Accurate identification of hydrodynamic derivatives is essential for control and navigation of Unmanned Surface Vehicles (USVs), but high-fidelity manoeuvring data from physical sea trials are constrained by cost and safety. Turning Circle (TC) and Zig-Zag (ZZ) trials remain fundamental to IMO and ITTC assessment procedures. This paper extends the Marine Robotics Unity Simulator (MARUS) by introducing a standardised Virtual Sea Trial framework for automated execution and data generation of TC/ZZ manoeuvres, with traceable command-actuation logging, system-identification (SI)-focused data conditioning, and automated extraction of IMO/ITTC-aligned manoeuvring metrics. A key contribution is a dedicated TC/ZZ data acquisition and post-processing pipeline, improving the repeatability and auditability of simulator-based manoeuvres while producing SI-ready datasets for hydrodynamic-derivative identification and digital-twin workflows. Another feature is explicit command-execution separation for differential-thrust steering, where inputs are recorded as ordered rudder-equivalent commands and realised actuation is logged as an execution-level proxy derived from applied thrust. Case-study results demonstrate repeatable and compliant manoeuvre behaviour. For TC tests, the normalised advance differs by approximately 3.9 percent between port and starboard sides, while the tactical diameter differs by approximately 4.6 to 4.7 percent. For ZZ tests, first and second overshoot excesses remain below 1 degree for both +/- 10 degree and +/- 20 degree manoeuvres, satisfying IMO criteria, while peak yaw rates range from approximately 4.1 to 5.8 deg/s. Overall, the framework provides a repeatable and auditable virtual sea-trial workflow for generating IMO/ITTC-aligned datasets and supporting system identification, hydrodynamic-derivative estimation, and digital-twin calibration.

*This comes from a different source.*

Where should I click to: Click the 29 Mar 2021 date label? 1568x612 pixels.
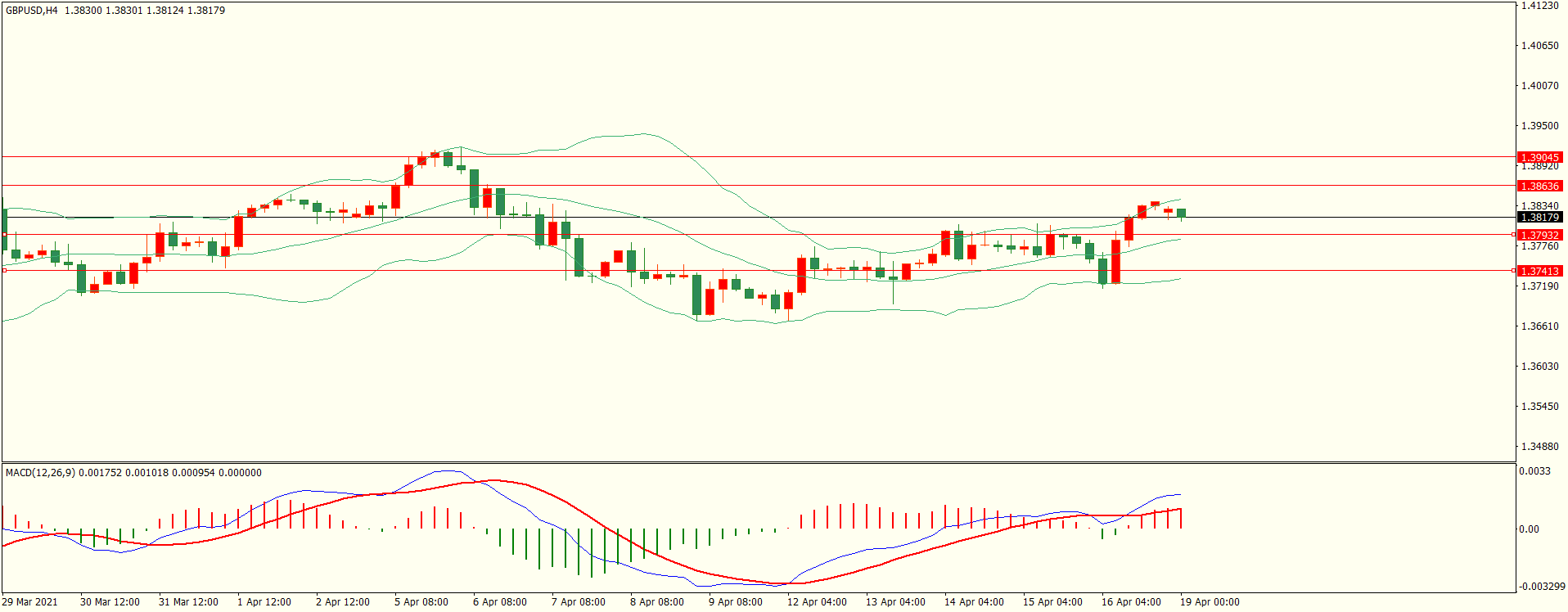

翻译：无人水面艇水动力导数的精确识别对其控制与导航至关重要，但物理海上试验的高保真操纵数据受成本和安全限制。回转试验与Z形试验仍是国际海事组织和国际拖曳水池会议评估程序的核心。本文通过引入标准化虚拟海上试验框架扩展了海洋机器人Unity仿真器，该框架支持回转/Z形操纵的自动化执行与数据生成，具备可追溯指令-驱动记录、面向系统辨识的数据调理及符合国际海事组织/国际拖曳水池会议标准的操纵性指标自动提取功能。核心贡献在于建立了专用的回转/Z形数据采集与后处理流程，在提升基于仿真器的操纵重复性与可审计性的同时，生成适用于水动力导数辨识和数字孪生流程的系统辨识就绪数据集。另一特色在于差分推力转向的显式指令-执行分离机制：输入记录为有序等效舵令，实际驱动以基于施加推力的执行层代理形式记录。案例研究结果表明了可重复且合规的操纵行为：回转试验中，左右舷侧标准化进距偏差约3.9%，战术直径偏差约4.6%~4.7%；Z形试验中，±10°和±20°操纵的首摇角超调量均低于1°，满足国际海事组织标准，峰值转首角速度介于约4.1~5.8度/秒。整体而言，该框架为生成符合国际海事组织/国际拖曳水池会议标准的数据集、支持系统辨识、水动力导数估计及数字孪生校准提供了可重复且可审计的虚拟海上试验工作流程。